Heilongjiang Longmay Mining Holding Group Co., Ltd. is a state owned enterprise in China.

==Company==
The company founded in 1917 is the largest coal miner in northeast China, an employer in Heilongjiang with 248,000 employees as of March 2014.

== Mining explosion ==
It was involved in a mining accident on November 21, 2009 near Hegang in Heilongjiang province, northeastern China, known as the 2009 Heilongjiang mine explosion.

==Restructuring and worker protests==
Chinese Communist Party general secretary Xi Jinping ordered economic reforms in 2016 with plans to cut employment in the coal mining industry.
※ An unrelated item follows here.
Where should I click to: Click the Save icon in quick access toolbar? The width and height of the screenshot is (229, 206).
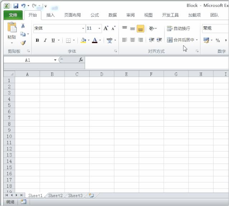pos(15,6)
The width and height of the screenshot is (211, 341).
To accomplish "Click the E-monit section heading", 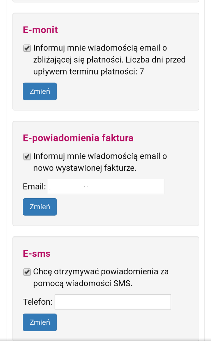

Longmay was the subject of the protests and marches relating to delayed payments of workers, some of which who claimed in March 2016 they haven't been paid since October 2015. Longmay has announced it plans to lay off up to 100,000 workers.

Initially the Governor of Heilongjiang province Lu Hao said at a press conference at the 2016 National People's Congress: "Longmay has 80,000 workers down mines, and today, not one has not been paid monthly wages and their income hasn't fallen a penny." A week later Lu later reversed this statement and said he knowingly misstated the facts. "I had known that the aboveground workers had wages in arrears, but it's also true that the down shafts are also in arrears, and I spoke wrongly about that."